(SET EXERCISE):
From the rows below, pull out every line starting with the one that contains "The height and width of the screenshot is (180, 388)." and going on through the one that contains "Action: click(x=340, y=102)", copied word for word but without the pictures.

(SUPPLIED ENTRIES):
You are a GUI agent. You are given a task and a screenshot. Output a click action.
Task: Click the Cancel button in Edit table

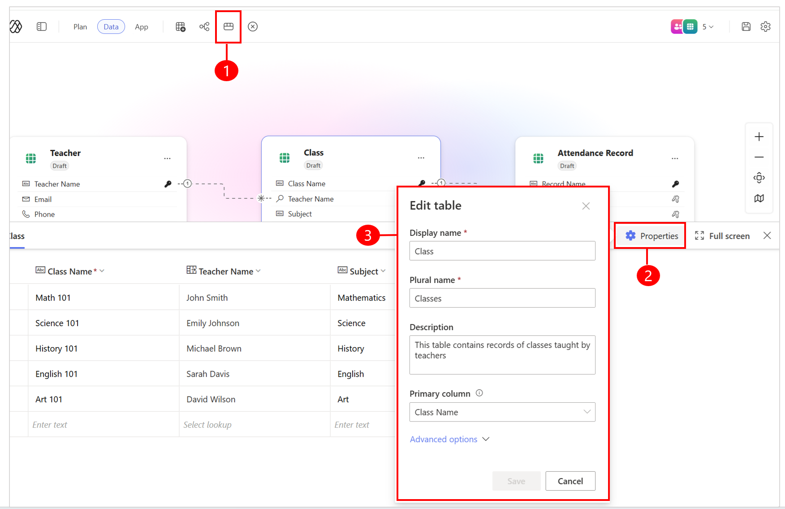pos(570,481)
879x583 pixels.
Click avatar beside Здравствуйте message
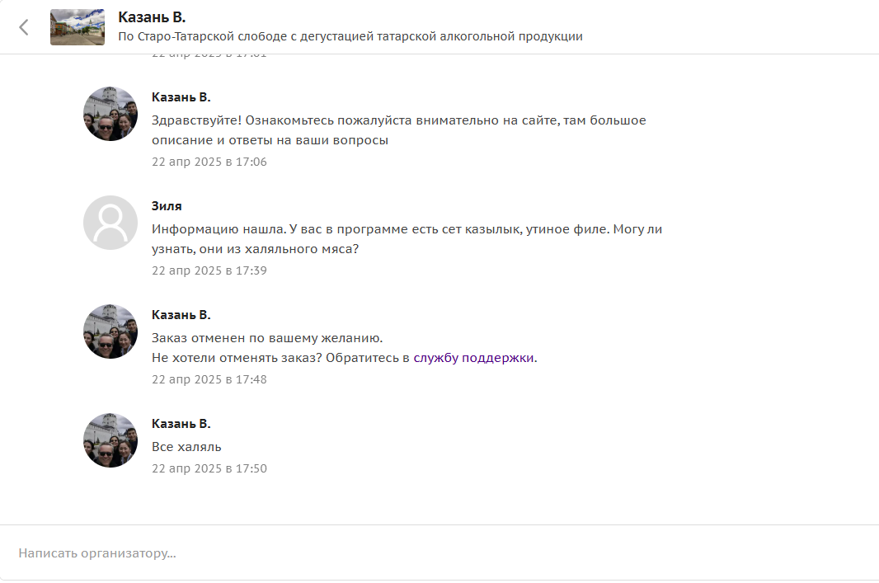(x=110, y=114)
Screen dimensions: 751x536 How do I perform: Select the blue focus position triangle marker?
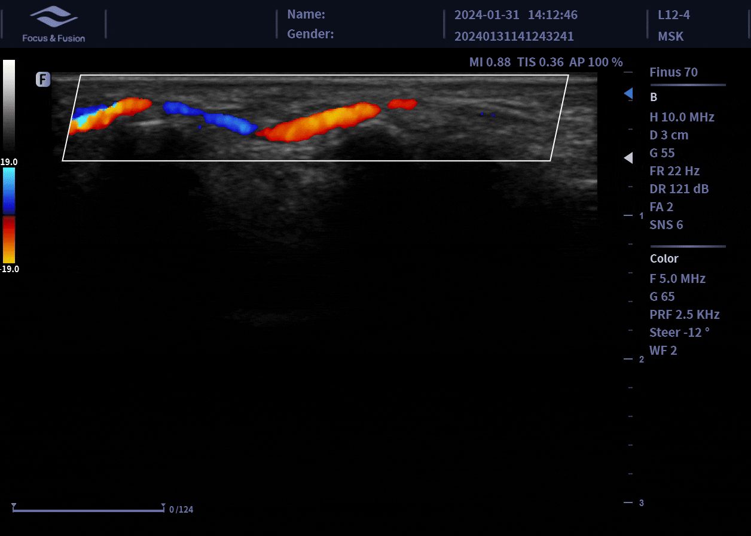[628, 94]
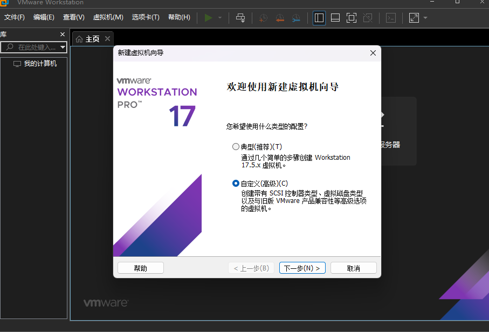
Task: Click the send Ctrl+Alt+Del toolbar icon
Action: tap(240, 18)
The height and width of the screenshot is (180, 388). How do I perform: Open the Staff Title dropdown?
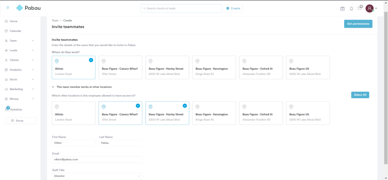pos(97,176)
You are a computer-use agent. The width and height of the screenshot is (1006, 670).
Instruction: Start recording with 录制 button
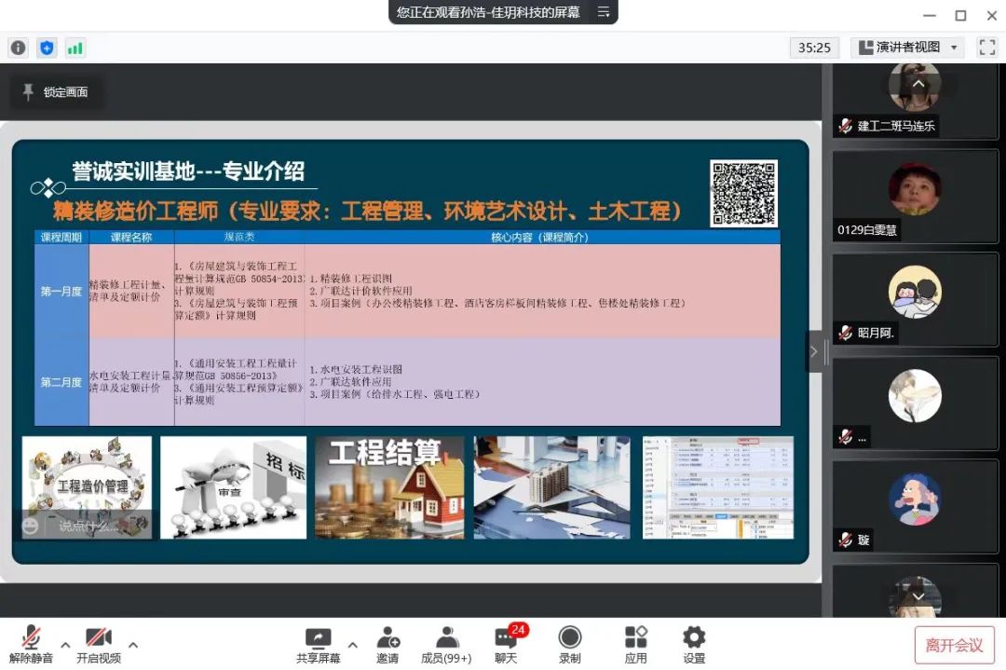[569, 644]
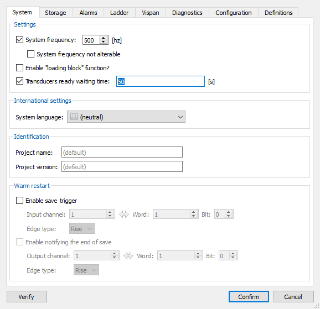The width and height of the screenshot is (320, 309).
Task: Click the flag icon in System language
Action: click(x=74, y=117)
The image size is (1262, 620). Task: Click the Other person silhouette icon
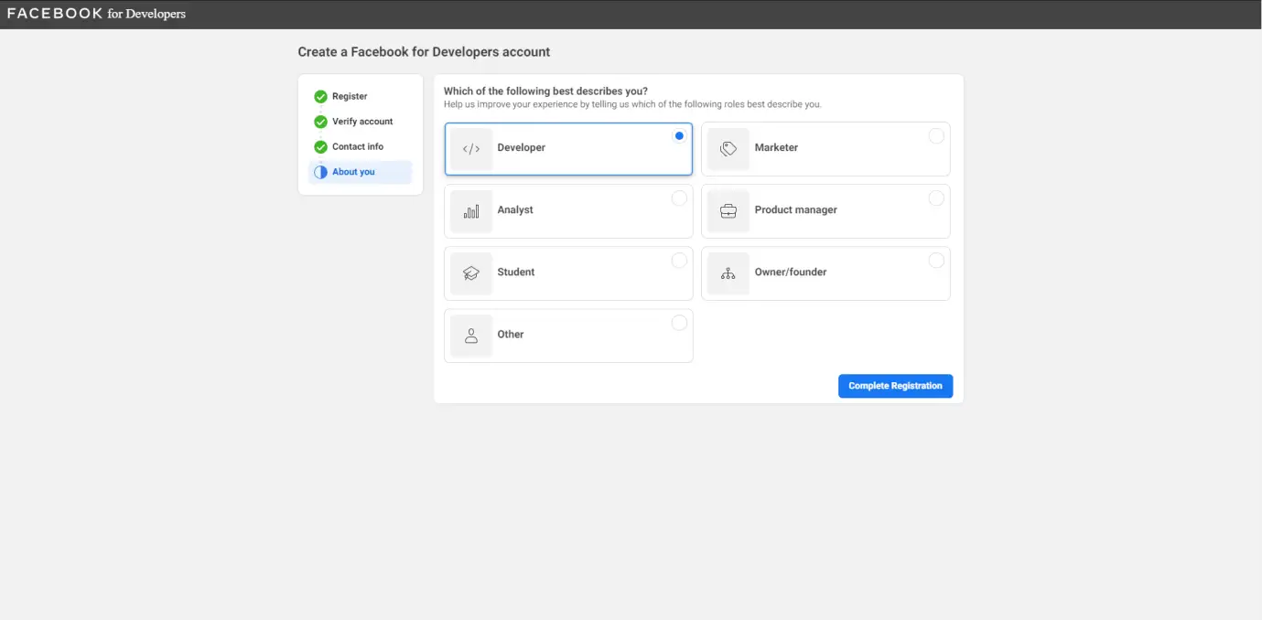click(471, 336)
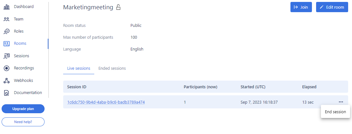
Task: Open the three-dot session options menu
Action: click(x=340, y=102)
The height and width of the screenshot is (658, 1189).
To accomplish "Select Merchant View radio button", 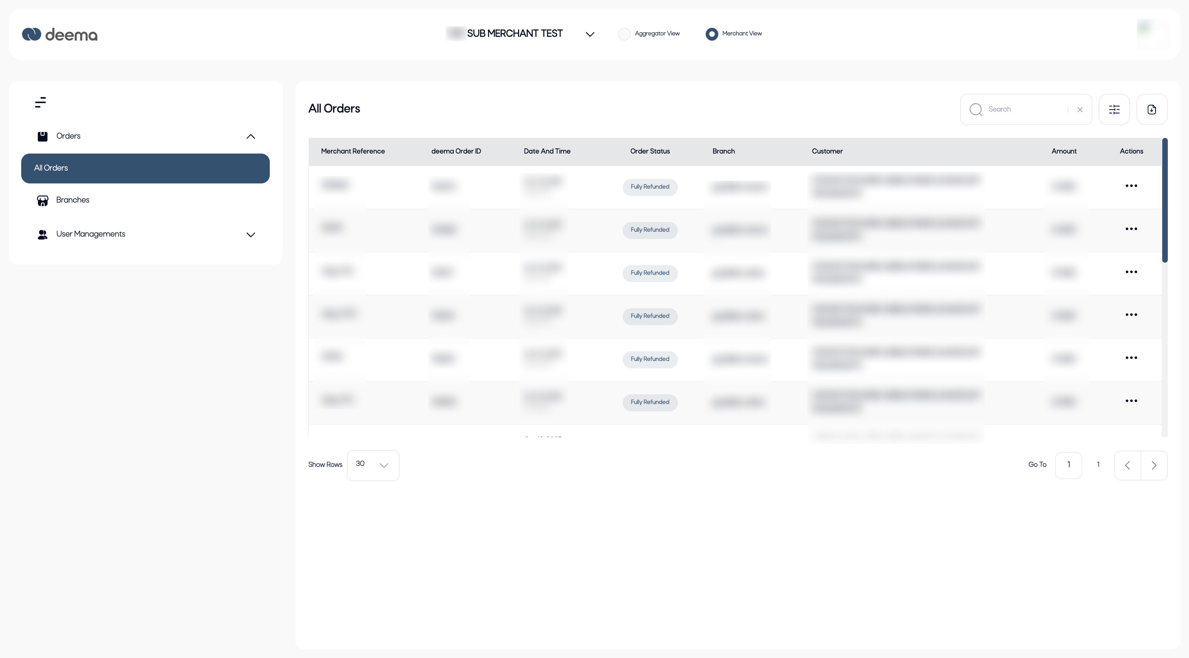I will (x=711, y=34).
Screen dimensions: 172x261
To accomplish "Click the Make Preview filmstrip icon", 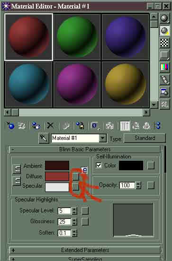I will [164, 79].
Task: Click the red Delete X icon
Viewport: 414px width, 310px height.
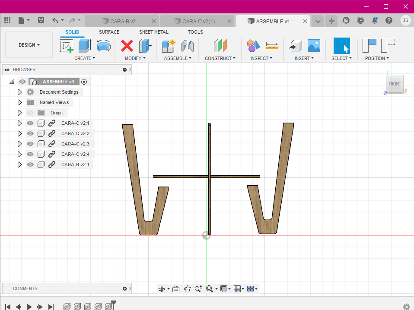Action: tap(127, 45)

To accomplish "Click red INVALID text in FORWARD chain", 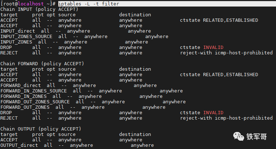I will tap(213, 112).
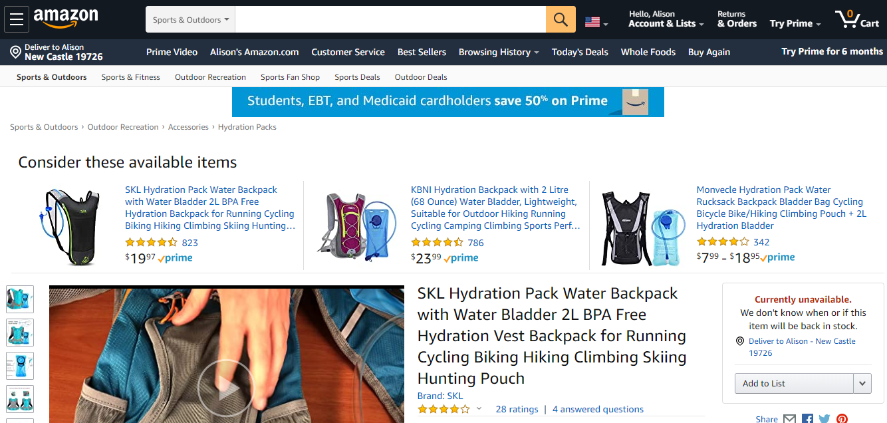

(THE RESPONSE):
The height and width of the screenshot is (180, 388). How do I perform: Open the Staff Title dropdown?
pos(97,176)
You are a computer-use agent. The width and height of the screenshot is (1006, 670).
Instruction: Start recording with 录制 button
[569, 644]
The width and height of the screenshot is (320, 309).
Task: Click the flag icon in System language
Action: click(x=74, y=117)
The image size is (1262, 620). Task: Click the Other person silhouette icon
click(471, 336)
Task: Open the three-dot session options menu
Action: click(x=340, y=102)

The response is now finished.